Deeply infiltrating endometriosis (DIE) is recognized as a specific entity responsible for pain. The distribution of locations and their contribution to surgical management has not been previously studied.


Medical, operative and pathological reports of 241 consecutive patients with histologically proven DIE were analysed. DIE lesions were classified as: (i). bladder, defined as infiltration of the muscularis propria; (ii). uterosacral ligaments (USL), as DIE of the USL alone; (iii). vagina, as DIE of the anterior rectovaginal pouch, the posterior vaginal fornix and the retroperitoneal area in between, and (iv). intestine, as DIE of the muscularis propria.
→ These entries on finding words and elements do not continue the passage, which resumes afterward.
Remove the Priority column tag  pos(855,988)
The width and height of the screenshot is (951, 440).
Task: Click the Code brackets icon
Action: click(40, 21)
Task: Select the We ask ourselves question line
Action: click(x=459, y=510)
A total of 241 patients presented 344 DIE lesions: USL (69.2%; 238); vaginal (14.5%; 50); bladder (6.4%; 22); intestinal (9.9%; 34). The proportion of isolated lesions differed significantly according to the DIE location: 83.2% (198) for USL DIE; 56.0% (28) for vaginal DIE; 59.0% (13) for bladder DIE; 29.4% (10) for intestinal DIE (P < 0.0001). The total number of DIE lesions varied significantly according to the location (P < 0.0001). In 39.1% of cases (9/23) intestinal lesions were multifocal. Only 20.6% (seven cases) of intestinal DIE were isolated and unifocal.


Multifocality must be considered during the pre-operative work-up and surgical treatment of DIE. We propose a surgical classification based on the locations of DIE. Operative laparoscopy is efficient for bladder, USL and vaginal DIE. However, indications for laparotomy still exist, notably for bowel lesions.